According to Thakker, for small scale brands, it is easier to isolate the numbers on the spends. With brands with low levels of awareness, it is easier to measure the ROI via Google search even. But with brands of a high level of awareness, it is challenging. Here research reports, brand-related reports or surveys that might not be direct but are directional in nature, are helpful. And this reinforces the belief to keep growing in that direction.

Apart from this, the industry has seen multiple successful long-format content. However, the number is still very low. Other than measurement, is there any other challenge also why brands refrain from this?

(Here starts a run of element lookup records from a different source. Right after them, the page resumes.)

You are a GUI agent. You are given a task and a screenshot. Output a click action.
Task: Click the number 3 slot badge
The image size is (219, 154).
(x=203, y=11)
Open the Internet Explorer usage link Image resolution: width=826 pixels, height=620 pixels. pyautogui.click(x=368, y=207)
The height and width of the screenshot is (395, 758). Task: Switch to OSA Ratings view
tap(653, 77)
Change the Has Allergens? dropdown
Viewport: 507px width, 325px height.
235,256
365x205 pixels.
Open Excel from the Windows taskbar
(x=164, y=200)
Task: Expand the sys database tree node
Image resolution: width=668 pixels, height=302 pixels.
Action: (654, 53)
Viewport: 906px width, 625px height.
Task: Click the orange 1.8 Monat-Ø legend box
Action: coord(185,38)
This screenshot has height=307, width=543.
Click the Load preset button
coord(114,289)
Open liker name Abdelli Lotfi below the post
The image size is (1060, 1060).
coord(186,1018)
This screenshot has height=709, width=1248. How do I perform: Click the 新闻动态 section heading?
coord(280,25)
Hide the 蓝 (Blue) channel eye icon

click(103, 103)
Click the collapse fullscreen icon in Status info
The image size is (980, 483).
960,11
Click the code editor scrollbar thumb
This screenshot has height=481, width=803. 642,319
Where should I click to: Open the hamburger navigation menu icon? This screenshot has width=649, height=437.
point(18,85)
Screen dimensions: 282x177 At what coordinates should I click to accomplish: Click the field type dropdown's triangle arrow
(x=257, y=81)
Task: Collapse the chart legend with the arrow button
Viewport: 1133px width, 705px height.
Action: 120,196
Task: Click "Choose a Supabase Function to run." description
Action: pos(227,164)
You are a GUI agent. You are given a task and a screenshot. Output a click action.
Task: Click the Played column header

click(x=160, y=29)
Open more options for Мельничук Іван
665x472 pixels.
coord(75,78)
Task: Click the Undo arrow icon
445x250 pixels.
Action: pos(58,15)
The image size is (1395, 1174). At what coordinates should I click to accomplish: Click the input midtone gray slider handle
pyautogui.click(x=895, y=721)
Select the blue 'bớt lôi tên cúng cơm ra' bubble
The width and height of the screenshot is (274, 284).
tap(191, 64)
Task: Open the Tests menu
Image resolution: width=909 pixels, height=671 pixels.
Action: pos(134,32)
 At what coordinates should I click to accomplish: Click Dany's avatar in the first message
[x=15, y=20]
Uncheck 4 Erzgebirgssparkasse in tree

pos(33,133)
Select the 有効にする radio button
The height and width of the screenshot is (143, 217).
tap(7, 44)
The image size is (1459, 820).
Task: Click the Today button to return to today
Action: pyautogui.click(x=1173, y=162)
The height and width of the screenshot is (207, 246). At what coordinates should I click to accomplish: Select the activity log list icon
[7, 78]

This particular space is still not very organised for brands to associate with it, said Makhijani. She added that there are way too many people involved and no clear understanding as to what exactly should be the investments in it, timelines of it. Especially due to Covid-19 this has been impacted a lot and this needs a formal approach. In terms of textual long format, there is not much quality left when compared to the reduced attention span of people.

Apart from the financial challenges, Johari said that this format is risky. It is like putting all the eggs in one basket. It needs to have a very specific agenda.

For brands to deliver great output on mediums like TV, where huge investments are involved, Sud suggested that brands don’t need to integrate too much in the content. There has to be a fine balance.

Towards the end of the conversations when the panellists were asked what is holding back the brands to invest more in content-led properties on news websites or publishers, they shared that it is the environment in the news space that has become toxic, unlike the entertainment space.

Johari shared that everybody needs credibility and if news portals can bridge that gap, there can be a resurgence of ad rates on branded content in this space as well. Also, there is a lot of news fragmenting going on and dynamics are changing. Content that is more education-led is suited here. Not many product categories are there that need education. Also, it is the environment of news these days that a lot of brands are shying away from these websites.

Perfetti’s Sud said that the brands will ultimately go where the audience is. Also, it can be the function of content. On news platforms, you cannot control the content. Especially in the last one year brands are trying to stay away.

Echoing the same thought, Makhijani too added that there is at times negative news, some pieces of opinion, it becomes tricky and brands don't want to upset potential consumers.